SPECIFICATION Latch mechanism having pull-up action This invention relates to a latch mechanism e.g., a door or panel latch mechanism for cabinets and the like. The latch mechanism is of the type adapted to be mounted along the edge of the door which overlaps the cabinet frame. The latch mechanism has a latching finger or pawl which is swingable over the inside of the cabinet frame at the door opening to lock the door against the cabinet frame by a pull-up action.

Pull-up latch mechanisms of the foregoing type are disclosed in U.S. Patent Nos.

2,860,904, 3,302,964 and 3,402,958.

The pull-up latch mechanisms shown in the above-identified U.S. patents may be characterised as lift-and-turn latch mechanisms. One of the disadvantages of the lift-and-turn latch mechanisms of the type shown in the first two patents, i.e., U.S. Patents Nos. 2,860,904 and 3,302,964, is that it is possible when opening the latch mechanism to turn the handle before lifting it, and, conversely, when latching, it is possible to push the handle down before turning it. These possibilities can cause problems.

The last of the above three patents, namely, U.S. Patent No. 3,402,958, represents an improvement over the lift-and-turn latch mechanisms of the earlier two patents in that, in the later Patent No. 3.402,958, extensions are provided on the sides of the handle. These extensions enclose the square head of a sleeve, thereby to prevent rotation of the handle when in the DOWN or locked oosition.

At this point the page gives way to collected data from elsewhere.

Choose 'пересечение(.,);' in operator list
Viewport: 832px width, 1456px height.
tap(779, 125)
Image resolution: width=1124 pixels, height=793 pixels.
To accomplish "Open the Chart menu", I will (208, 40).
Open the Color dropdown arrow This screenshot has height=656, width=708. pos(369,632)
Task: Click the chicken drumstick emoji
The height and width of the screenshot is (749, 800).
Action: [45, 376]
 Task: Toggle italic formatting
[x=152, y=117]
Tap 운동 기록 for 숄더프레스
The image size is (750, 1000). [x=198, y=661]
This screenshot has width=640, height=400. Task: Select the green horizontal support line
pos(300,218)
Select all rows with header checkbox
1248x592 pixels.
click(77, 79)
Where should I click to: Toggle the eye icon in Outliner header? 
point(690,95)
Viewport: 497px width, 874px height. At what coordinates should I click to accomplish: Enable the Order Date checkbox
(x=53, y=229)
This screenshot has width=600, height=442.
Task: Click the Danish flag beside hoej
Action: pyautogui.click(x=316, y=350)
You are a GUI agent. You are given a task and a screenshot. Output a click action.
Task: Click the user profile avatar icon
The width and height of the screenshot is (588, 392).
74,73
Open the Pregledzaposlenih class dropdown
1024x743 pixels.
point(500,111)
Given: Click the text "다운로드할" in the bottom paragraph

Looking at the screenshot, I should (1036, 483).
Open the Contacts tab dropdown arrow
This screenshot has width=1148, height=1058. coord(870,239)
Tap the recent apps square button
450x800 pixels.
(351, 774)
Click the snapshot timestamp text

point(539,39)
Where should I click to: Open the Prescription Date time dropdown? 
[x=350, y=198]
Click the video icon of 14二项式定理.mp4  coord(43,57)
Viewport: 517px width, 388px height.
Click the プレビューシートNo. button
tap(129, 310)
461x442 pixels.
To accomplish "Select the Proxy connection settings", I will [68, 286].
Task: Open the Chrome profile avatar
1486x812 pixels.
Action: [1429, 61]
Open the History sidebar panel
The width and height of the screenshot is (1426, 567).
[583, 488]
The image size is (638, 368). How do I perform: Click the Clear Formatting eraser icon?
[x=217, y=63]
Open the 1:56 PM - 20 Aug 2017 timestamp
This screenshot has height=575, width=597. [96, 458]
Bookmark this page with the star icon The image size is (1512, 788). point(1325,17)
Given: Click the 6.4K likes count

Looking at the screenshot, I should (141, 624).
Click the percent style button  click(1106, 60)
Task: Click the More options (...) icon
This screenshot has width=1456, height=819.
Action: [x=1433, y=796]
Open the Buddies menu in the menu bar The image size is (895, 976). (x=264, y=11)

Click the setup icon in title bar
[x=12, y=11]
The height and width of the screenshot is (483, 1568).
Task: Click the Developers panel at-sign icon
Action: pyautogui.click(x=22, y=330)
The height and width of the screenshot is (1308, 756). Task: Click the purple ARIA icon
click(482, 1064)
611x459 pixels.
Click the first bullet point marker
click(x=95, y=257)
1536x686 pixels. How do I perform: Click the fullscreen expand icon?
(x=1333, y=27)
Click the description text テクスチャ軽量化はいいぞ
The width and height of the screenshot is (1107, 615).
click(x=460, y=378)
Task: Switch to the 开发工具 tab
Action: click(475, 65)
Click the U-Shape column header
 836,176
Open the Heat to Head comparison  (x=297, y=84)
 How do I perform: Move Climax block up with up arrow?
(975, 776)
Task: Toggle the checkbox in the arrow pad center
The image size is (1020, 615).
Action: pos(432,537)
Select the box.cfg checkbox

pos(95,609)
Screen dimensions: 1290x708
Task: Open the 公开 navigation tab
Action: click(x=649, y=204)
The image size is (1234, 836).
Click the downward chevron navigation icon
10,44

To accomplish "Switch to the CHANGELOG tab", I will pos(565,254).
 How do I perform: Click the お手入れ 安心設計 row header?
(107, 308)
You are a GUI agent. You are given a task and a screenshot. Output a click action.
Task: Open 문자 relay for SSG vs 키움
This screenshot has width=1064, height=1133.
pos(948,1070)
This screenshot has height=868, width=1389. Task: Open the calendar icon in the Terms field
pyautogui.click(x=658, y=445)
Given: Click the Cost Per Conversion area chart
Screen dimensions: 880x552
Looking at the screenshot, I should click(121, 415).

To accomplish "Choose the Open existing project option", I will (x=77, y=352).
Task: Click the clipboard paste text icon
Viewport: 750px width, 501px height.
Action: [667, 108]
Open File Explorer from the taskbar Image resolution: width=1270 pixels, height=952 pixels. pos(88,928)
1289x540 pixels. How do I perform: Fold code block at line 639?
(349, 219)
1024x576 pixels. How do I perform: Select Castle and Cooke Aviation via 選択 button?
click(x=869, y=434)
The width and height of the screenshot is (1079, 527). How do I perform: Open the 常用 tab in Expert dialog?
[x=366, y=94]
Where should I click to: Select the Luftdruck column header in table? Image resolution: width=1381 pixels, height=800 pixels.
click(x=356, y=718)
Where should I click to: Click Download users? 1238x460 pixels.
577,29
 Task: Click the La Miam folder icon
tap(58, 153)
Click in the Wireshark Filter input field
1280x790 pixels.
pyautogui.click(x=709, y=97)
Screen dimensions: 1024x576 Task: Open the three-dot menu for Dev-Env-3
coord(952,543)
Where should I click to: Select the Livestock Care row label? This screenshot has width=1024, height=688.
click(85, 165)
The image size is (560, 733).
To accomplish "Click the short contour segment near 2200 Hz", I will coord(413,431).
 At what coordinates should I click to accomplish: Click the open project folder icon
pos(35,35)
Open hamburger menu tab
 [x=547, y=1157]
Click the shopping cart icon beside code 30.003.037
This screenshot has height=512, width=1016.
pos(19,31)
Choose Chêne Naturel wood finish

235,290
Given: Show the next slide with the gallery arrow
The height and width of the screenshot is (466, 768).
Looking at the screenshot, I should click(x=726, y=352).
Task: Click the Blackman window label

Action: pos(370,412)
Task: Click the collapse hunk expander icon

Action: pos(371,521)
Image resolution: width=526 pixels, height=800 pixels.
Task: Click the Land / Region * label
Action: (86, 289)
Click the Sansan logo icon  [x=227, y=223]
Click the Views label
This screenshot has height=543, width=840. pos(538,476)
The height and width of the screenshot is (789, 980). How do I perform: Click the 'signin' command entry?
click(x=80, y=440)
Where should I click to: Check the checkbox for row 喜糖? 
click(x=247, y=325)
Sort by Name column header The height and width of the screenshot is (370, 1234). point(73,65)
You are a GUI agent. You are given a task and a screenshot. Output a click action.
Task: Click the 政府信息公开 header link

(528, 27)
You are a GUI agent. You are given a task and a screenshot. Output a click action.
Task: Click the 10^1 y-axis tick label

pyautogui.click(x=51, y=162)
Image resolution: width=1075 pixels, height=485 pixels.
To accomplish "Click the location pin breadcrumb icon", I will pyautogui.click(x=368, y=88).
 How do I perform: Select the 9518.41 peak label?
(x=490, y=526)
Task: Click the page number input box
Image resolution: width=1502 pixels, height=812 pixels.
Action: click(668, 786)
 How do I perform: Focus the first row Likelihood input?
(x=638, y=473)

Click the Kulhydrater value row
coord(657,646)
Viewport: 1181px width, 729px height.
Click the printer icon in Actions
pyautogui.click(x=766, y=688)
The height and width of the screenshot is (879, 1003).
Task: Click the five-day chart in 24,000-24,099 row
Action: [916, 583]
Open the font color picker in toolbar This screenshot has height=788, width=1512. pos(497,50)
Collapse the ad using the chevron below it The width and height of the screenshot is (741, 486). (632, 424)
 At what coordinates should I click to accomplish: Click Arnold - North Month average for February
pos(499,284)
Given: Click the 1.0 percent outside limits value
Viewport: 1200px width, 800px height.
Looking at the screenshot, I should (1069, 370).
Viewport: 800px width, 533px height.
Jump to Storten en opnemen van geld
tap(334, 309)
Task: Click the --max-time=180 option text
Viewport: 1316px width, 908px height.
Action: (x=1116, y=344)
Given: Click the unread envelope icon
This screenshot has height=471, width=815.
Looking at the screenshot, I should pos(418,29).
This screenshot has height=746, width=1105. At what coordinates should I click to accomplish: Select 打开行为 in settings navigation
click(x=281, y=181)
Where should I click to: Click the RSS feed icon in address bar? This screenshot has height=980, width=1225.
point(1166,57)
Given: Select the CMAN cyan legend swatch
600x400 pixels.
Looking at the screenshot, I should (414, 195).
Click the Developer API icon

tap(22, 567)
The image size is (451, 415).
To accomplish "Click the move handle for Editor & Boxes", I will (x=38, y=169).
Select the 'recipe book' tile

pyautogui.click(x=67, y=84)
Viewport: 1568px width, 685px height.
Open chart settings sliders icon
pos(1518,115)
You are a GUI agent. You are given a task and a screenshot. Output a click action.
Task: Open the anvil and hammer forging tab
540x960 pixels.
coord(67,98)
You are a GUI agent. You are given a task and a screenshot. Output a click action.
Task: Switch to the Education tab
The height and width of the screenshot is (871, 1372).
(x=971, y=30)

However, provided sufficient torque force is applied, it is possible-to break the extensions off the handle by turning it before lifting it.

When the handle is in the UP or opening position, cooperating surfaces on the handle and sleeve provide a detent action. Even with these improvements, it is still possible to latch the fastener with the pawl in the wrong position.

A principle object of the present invention is to provide a latch mechanism of the pull-up type which represents a modification of the latch shown in my co-pending patent application, which claims priority from U.S. Serial No. 574,041, filed January 26, 1 984 and in which the clamping action is accomplished by means of a single turning motion, in contrast to the two-step lift-and-turn motion of the prior art latch mechanisms.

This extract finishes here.